In assessing change many observers are inclined to stress the more dramatic shifts in policy or even the stated goals of policy. They are perhaps especially prone to ignore certain costs—e.g., of impairing incentives, of neglecting uncertainties, of placing heavy demands on delicate communications networks—probably because these costs are so hard to measure. If such costs are neglected, people are in effect insisting that performance be improved or efficiency increased—no matter what the cost! However, in such a view there is an underlying fallacy. Unless we look at full costs, we can easily be penny-wise and pound-foolish.

 

The issue most critically susceptible to the neglect of full costs is the degree of centralization in decisionmaking. The apparent benefits (in future avoidance of errors experienced in the past) are such that the tendency over time is to acquire additional layers of controls. The benefits are immediately obvious, but the costs—in money, in time and energy, and ultimately in lost options—are far less apparent, especially in the short run. Since this issue of “how much control?” is crucial to the discussion of costs, it is necessary to consider certain aspects of centralization which bear on striking the best balance in distributing responsibility between OSD and the Services…

 

In any given circumstances, there is no precise balance between centralization and decentralization which is “correct.” In fact, there is an advantage in altering the balance from time to time simply to prevent organizational staleness from setting in. All that one can say is that wherever there is even a moderate risk that overall organizational objectives will be substantially undermined through “suboptimization” on the part of subordinate units, the case for sufficient centralization to reduce the risk of counterproductive clashes to an acceptable level becomes very strong. On the other hand, if there is little risk that a suboptimizing unit will substantially undermine overall organizational objectives, the opportunity for substantial decentralization exists. Action will depend on the effectiveness with which subunits could perform their duties. One should note that the lower the costs of operations relative to the costs of communication or coordination under such circumstances, the more powerful is the case for decentralization. Speaking more concretely, for the expensive and interrelated force-structure decisions, major control at the center appears essential, but for inexpensive and independent R&D decisions which need not damage overall objectives, the case for decentralization is powerful.

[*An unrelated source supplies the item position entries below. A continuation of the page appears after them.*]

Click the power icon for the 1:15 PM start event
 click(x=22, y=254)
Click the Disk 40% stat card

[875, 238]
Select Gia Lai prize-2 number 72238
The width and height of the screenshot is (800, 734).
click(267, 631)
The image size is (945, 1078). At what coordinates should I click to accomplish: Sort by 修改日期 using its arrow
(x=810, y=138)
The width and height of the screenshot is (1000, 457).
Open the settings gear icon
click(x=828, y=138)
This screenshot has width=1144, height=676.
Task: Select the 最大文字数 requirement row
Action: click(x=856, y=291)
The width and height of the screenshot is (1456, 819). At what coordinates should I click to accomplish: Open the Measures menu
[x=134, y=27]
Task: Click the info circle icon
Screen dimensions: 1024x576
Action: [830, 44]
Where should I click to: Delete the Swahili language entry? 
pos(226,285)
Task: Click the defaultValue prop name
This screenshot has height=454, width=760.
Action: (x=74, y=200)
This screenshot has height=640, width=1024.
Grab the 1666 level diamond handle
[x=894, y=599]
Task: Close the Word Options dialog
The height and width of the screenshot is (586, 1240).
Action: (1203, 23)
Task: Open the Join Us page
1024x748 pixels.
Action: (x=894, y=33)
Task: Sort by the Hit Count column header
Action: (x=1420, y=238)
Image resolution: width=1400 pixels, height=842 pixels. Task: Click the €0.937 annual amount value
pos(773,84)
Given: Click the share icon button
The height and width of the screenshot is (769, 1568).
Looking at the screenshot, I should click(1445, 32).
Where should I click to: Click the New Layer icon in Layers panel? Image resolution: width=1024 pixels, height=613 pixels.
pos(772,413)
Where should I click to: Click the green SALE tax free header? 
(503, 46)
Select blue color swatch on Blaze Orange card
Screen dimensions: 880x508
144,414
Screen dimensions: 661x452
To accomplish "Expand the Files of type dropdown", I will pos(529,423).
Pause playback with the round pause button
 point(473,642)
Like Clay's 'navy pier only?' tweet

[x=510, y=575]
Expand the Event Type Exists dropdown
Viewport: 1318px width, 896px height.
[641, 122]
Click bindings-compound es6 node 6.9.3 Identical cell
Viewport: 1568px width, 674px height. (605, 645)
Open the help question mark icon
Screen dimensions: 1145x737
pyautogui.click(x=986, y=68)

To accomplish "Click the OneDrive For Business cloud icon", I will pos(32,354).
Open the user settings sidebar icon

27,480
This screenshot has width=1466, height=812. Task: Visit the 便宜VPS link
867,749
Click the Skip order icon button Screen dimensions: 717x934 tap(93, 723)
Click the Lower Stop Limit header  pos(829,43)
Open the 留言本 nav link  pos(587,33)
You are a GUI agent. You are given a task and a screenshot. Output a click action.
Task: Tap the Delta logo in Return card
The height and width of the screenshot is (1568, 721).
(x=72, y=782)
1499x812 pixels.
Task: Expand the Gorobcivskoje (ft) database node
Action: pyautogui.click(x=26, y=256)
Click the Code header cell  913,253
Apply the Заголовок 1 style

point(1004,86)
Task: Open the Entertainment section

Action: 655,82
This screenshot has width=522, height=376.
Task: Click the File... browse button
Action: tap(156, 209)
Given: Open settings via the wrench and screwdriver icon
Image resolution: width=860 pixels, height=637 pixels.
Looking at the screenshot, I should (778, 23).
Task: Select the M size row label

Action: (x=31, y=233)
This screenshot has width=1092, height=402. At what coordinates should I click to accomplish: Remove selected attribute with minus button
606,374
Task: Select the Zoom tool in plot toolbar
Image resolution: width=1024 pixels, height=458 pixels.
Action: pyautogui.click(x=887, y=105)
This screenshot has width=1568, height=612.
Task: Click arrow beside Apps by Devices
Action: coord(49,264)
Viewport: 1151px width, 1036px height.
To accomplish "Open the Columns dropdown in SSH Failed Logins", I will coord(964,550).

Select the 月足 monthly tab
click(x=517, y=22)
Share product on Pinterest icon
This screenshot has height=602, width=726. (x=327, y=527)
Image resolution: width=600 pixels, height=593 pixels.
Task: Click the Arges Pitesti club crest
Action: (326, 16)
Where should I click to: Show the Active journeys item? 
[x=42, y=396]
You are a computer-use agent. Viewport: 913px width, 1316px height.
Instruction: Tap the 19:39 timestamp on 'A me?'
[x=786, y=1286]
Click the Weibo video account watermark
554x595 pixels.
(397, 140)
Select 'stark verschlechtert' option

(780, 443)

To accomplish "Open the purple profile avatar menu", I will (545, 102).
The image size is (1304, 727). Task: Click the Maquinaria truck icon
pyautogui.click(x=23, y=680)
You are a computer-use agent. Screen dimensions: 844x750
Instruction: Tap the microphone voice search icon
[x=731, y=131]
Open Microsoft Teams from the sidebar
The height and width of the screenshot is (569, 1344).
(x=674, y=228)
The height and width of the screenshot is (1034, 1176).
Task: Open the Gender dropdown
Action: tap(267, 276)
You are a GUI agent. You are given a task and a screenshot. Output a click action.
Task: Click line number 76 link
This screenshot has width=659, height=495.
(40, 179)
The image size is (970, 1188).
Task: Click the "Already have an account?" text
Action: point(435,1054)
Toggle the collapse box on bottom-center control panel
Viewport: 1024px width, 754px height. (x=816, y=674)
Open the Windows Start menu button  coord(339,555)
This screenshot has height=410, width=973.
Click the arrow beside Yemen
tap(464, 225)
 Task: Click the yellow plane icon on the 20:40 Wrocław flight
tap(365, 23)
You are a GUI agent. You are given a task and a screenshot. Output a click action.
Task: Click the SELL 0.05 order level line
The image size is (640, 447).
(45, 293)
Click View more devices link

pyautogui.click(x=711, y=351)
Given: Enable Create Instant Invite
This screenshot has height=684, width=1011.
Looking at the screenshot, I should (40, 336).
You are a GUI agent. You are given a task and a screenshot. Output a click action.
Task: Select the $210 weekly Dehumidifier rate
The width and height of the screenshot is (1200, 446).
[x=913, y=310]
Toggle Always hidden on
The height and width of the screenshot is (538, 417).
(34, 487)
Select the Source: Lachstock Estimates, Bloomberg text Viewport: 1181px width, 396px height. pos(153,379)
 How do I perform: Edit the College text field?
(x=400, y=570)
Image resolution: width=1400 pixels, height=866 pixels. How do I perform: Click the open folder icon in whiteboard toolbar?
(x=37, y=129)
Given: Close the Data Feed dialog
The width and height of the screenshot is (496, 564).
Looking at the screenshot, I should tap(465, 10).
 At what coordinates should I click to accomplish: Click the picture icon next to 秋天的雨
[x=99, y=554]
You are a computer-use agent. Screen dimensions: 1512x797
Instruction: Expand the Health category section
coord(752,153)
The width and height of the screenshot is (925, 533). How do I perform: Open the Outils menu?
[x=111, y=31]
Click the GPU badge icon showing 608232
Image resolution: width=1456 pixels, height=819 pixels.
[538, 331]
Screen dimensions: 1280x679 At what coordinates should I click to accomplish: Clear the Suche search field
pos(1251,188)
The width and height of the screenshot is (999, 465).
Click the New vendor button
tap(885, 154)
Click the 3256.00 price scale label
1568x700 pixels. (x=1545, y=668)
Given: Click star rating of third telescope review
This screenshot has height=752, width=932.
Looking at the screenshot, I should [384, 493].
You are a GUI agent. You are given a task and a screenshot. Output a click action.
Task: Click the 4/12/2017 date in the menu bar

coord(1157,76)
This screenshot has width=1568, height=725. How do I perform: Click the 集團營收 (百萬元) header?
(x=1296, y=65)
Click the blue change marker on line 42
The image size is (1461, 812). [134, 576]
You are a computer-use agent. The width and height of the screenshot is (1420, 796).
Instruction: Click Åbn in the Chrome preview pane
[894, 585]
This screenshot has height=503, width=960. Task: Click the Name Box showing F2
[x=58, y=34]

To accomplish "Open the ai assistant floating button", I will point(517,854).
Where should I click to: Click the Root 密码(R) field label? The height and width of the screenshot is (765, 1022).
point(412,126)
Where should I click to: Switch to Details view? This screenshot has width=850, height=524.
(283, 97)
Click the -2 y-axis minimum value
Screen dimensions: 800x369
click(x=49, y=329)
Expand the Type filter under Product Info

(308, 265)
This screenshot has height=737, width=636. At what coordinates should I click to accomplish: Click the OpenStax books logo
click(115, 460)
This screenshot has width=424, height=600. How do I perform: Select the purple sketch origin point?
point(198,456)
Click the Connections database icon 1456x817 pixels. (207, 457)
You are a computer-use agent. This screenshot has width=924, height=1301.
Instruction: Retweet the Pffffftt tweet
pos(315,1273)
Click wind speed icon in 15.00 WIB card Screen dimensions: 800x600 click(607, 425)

That was James R. Schlesinger in Defense Planning and Budgeting: The Issue of Centralized Control. It was written over 1963-1964 with Roland McKean, who coauthored a book with Charles Hitch which launched McNamara’s PPBS reforms of program budgeting and systems analysis. McKean quickly became less optimistic about the PPBS system. Though it wasn’t necessarily that way for McKean, he felt the PPBS could lend itself to centralized control, the suppression of alternatives, the neglect of costs and uncertainties, and so forth.

In 1965, the PPBS was installed across most of the other government departments. Within a couple years, Congress reviewed the PPBS concept in a remarkable series of hearings called the Jackson Committee hearings. By that time, Roland McKean left RAND to become a university professor. Schlesinger took the reins, and his part at the Jackson hearings skyrocketed his career. He became the director of strategic studies at RAND, then assistant director of the Bureau of the Budget in 1969, then onto chair the Atomic Energy Commission and Director of the CIA, all before becoming Secretary of Defense in 1973.

Here’s a good footnote to the first paragraph above:

Several illustrations may be given of how the single-minded emphasis on a particular aspect of performance or cost may result in reduced efficiency or performance overall. In portions of the value engineering effort, to cite one aspect of the cost reduction program, it is almost explicit: we aim to make contractors more efficient (in producing particular components) no matter how much it costs overall. Incentive contracts, while valuable in many applications, can bring heavy costs in others. For example, tying incentive payments to a delivery date results in what the Russians call “storming” —frantic efforts to meet the delivery date at the expense of anything not clearly constrained by the specifications (e.g., reliability, future deliveries, storage costs). Again the existence of bad effects does not tell one what to do—but it does suggest that we must keep struggling to look at the full costs and full effects.

I think we see this latter problem of incentive contracts continuing to occur today.